TASK GOAL: From the entries below, give the number of lines where the word "magnifier" occurs, and nothing else.

[DATA EXTRACTS — start]

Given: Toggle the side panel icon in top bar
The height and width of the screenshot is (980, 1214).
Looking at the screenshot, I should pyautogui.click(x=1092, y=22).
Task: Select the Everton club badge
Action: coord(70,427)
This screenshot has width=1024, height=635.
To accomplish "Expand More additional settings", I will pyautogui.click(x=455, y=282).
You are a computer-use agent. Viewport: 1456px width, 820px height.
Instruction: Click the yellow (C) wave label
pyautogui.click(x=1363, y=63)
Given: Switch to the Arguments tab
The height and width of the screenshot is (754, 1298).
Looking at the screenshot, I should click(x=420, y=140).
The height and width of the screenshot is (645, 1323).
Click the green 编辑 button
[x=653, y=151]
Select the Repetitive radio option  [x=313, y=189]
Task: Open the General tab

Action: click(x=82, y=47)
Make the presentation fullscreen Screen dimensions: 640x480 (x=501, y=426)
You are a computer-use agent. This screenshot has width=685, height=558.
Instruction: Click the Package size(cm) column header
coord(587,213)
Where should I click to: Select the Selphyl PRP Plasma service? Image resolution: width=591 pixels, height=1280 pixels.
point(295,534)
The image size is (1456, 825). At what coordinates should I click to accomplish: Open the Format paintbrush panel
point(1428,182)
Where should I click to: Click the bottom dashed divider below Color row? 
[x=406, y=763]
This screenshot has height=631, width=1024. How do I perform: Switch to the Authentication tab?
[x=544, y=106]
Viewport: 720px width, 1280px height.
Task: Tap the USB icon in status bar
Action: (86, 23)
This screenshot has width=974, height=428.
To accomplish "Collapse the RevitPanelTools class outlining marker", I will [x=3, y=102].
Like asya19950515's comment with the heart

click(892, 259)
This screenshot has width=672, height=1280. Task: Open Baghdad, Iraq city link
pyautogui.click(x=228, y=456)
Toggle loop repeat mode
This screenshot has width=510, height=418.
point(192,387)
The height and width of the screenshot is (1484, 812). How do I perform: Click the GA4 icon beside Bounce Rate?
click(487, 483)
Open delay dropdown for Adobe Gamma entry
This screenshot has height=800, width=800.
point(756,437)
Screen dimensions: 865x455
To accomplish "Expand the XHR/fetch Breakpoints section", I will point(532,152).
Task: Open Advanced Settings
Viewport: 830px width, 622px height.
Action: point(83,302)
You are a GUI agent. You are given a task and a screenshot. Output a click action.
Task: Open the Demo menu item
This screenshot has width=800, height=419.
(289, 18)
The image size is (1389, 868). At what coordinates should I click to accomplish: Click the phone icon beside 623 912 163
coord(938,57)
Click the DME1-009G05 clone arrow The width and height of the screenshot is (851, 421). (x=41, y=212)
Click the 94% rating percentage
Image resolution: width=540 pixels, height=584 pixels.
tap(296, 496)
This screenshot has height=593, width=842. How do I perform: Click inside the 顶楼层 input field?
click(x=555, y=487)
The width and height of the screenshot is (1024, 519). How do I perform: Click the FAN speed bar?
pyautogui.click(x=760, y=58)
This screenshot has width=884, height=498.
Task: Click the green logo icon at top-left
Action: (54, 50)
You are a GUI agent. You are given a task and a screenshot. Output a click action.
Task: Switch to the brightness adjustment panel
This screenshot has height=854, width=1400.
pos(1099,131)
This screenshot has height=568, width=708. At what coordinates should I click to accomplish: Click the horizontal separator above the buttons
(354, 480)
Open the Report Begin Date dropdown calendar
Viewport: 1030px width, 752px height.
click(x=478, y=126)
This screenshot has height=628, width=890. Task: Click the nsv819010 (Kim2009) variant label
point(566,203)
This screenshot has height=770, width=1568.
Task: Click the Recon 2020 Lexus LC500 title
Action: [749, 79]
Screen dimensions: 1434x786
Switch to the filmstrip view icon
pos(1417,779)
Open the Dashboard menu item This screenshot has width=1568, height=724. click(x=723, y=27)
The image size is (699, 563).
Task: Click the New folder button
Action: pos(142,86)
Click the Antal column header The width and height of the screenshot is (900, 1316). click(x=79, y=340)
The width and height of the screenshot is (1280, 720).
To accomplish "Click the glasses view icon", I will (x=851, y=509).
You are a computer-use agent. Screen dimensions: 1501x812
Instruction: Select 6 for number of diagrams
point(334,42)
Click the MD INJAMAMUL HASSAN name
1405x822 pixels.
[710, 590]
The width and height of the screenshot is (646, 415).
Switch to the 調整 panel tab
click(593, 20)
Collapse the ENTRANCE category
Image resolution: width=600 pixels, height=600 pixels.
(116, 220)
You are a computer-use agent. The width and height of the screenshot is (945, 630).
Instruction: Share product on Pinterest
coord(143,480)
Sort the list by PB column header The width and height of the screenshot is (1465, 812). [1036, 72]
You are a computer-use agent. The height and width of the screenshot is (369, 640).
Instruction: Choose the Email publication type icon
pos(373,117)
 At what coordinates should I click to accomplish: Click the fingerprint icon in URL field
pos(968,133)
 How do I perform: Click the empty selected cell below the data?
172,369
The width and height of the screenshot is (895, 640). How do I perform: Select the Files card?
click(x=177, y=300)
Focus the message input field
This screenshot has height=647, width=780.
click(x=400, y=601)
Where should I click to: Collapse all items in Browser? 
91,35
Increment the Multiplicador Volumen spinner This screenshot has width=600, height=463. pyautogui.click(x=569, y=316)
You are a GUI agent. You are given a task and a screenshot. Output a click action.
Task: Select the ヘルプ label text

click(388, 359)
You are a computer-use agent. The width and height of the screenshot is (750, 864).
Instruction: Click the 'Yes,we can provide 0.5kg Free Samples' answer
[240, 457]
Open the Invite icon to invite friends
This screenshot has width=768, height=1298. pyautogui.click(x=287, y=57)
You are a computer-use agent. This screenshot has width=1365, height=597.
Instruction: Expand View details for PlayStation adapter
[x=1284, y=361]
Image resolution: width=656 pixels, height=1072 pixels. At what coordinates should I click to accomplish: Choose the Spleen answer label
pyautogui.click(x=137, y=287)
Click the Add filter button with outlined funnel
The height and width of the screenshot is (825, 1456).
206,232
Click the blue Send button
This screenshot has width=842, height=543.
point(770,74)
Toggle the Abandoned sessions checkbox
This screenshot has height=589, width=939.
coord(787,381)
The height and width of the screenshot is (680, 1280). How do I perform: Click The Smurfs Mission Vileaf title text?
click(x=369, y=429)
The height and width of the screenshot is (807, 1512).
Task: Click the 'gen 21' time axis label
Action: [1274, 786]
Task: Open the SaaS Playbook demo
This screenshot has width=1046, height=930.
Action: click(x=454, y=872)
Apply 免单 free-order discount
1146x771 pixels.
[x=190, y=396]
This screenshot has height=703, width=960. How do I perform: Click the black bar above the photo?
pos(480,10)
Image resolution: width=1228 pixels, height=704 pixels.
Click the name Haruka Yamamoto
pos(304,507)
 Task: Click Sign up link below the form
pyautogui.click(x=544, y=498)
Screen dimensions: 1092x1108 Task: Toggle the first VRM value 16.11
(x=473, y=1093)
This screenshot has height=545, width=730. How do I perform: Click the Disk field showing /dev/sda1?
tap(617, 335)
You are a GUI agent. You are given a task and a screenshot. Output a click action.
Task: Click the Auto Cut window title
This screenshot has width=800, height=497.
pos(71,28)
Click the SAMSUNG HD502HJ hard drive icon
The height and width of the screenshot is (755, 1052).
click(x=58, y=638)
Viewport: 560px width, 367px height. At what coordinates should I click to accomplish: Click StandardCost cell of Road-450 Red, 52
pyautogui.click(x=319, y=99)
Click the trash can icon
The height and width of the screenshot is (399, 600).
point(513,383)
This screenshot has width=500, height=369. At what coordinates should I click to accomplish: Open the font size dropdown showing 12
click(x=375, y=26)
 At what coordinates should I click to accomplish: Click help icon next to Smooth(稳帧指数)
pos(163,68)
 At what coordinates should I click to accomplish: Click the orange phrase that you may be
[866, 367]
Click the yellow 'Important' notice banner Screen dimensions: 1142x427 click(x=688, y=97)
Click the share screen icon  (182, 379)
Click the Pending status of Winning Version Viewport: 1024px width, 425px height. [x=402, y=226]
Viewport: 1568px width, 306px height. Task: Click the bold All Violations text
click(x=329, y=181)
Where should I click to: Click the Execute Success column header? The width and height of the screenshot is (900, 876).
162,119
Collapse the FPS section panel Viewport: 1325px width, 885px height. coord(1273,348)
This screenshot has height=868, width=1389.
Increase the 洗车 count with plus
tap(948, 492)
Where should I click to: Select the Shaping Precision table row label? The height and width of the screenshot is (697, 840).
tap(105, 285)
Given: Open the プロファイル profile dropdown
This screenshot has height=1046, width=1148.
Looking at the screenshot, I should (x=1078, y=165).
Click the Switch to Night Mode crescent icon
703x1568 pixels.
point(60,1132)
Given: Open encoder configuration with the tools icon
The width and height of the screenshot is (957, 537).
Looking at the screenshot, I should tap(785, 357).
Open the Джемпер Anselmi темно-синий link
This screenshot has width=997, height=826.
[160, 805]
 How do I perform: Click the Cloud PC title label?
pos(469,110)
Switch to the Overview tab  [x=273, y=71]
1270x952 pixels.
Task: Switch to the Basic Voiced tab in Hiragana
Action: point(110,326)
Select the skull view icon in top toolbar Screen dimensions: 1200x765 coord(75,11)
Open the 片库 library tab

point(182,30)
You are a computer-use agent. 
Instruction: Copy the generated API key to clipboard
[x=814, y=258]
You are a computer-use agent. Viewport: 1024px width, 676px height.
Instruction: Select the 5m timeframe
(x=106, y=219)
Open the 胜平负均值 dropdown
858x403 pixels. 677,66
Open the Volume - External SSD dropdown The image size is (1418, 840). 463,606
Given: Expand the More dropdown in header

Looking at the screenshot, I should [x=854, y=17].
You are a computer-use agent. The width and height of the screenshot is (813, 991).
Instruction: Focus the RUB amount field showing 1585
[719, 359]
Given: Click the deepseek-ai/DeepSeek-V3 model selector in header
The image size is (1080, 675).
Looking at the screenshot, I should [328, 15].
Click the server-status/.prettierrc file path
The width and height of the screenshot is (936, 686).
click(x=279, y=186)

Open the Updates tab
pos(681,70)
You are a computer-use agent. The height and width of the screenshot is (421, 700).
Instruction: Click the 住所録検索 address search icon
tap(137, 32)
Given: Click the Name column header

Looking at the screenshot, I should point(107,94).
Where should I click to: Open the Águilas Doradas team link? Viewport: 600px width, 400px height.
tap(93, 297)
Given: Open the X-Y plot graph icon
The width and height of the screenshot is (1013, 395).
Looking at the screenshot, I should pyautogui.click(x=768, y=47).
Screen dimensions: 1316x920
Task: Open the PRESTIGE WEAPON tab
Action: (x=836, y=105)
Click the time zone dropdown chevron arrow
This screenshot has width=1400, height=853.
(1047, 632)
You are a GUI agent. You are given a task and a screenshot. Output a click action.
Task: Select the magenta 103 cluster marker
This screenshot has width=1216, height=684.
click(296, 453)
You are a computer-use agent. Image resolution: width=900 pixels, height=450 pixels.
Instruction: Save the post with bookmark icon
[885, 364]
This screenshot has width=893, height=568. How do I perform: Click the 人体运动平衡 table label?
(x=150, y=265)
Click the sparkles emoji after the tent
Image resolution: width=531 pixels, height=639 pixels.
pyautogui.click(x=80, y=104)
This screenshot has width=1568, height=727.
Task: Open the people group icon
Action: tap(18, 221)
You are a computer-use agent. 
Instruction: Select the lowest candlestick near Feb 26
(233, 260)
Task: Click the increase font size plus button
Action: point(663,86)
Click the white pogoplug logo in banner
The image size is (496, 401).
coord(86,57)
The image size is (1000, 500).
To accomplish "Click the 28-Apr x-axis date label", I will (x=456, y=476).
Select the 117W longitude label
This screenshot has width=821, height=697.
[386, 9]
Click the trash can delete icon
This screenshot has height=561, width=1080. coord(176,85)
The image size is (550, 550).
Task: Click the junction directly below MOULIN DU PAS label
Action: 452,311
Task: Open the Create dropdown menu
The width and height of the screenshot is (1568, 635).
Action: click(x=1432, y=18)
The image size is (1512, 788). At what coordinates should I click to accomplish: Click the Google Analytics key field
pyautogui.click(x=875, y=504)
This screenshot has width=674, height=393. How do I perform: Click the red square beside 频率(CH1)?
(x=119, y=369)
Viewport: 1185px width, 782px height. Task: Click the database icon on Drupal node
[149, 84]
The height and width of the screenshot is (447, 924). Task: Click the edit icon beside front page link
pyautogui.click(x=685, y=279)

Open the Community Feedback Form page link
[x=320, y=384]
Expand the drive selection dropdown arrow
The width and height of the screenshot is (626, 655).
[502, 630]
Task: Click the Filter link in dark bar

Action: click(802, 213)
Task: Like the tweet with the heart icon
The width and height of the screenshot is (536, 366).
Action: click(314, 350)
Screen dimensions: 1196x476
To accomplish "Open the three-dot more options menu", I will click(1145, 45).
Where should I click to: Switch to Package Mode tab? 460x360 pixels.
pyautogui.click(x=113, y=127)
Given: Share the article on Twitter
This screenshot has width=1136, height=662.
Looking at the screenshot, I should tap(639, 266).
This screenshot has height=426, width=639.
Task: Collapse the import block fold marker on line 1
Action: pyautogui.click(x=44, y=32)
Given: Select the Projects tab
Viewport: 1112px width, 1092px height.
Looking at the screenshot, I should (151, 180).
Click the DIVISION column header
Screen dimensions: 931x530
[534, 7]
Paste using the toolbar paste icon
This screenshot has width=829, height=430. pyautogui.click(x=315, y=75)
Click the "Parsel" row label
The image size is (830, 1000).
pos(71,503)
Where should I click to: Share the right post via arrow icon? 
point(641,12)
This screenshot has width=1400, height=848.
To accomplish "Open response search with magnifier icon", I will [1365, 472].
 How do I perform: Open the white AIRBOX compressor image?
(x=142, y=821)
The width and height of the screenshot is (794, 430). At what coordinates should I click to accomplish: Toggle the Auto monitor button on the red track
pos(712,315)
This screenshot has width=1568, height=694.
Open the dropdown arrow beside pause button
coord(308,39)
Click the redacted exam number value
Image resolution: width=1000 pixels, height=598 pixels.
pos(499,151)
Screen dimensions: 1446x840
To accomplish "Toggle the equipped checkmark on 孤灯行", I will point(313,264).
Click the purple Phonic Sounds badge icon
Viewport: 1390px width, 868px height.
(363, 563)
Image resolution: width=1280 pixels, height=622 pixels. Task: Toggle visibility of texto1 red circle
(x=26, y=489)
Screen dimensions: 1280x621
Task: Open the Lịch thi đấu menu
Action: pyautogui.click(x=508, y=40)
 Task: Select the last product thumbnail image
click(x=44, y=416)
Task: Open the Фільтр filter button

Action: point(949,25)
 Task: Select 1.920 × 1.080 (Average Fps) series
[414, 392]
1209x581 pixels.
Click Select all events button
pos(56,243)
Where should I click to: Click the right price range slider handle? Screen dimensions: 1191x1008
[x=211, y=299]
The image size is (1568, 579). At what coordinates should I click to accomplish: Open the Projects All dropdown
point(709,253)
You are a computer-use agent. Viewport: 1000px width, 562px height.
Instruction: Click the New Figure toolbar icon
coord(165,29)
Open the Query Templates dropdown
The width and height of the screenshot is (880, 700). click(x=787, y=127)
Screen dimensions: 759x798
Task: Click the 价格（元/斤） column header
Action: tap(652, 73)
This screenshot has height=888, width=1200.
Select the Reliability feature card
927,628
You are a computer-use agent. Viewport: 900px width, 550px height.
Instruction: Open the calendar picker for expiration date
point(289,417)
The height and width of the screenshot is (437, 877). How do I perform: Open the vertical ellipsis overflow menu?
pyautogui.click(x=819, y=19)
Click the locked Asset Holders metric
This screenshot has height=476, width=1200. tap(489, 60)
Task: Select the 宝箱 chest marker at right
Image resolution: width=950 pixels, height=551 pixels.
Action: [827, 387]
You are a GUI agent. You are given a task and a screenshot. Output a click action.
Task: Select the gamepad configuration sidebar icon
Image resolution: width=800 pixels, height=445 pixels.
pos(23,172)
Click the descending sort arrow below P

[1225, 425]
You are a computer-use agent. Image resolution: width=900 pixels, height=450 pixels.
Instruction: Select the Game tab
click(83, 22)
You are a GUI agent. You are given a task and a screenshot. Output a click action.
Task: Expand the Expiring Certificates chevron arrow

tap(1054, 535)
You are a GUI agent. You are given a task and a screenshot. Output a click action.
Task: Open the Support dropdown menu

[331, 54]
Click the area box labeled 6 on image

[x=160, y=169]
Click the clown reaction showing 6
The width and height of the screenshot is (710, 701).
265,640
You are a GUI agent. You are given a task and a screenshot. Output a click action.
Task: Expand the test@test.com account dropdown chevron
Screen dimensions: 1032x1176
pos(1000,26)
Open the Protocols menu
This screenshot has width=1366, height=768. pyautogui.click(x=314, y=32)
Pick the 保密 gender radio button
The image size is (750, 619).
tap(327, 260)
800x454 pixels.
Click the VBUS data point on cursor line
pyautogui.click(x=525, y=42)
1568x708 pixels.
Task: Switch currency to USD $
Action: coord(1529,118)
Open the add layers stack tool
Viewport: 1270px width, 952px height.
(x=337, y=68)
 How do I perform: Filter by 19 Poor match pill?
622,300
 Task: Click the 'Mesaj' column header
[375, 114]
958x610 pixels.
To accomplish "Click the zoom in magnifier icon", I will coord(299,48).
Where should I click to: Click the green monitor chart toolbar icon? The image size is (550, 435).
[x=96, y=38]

[DATA EXTRACTS — finish]

EXERCISE ANSWER: 2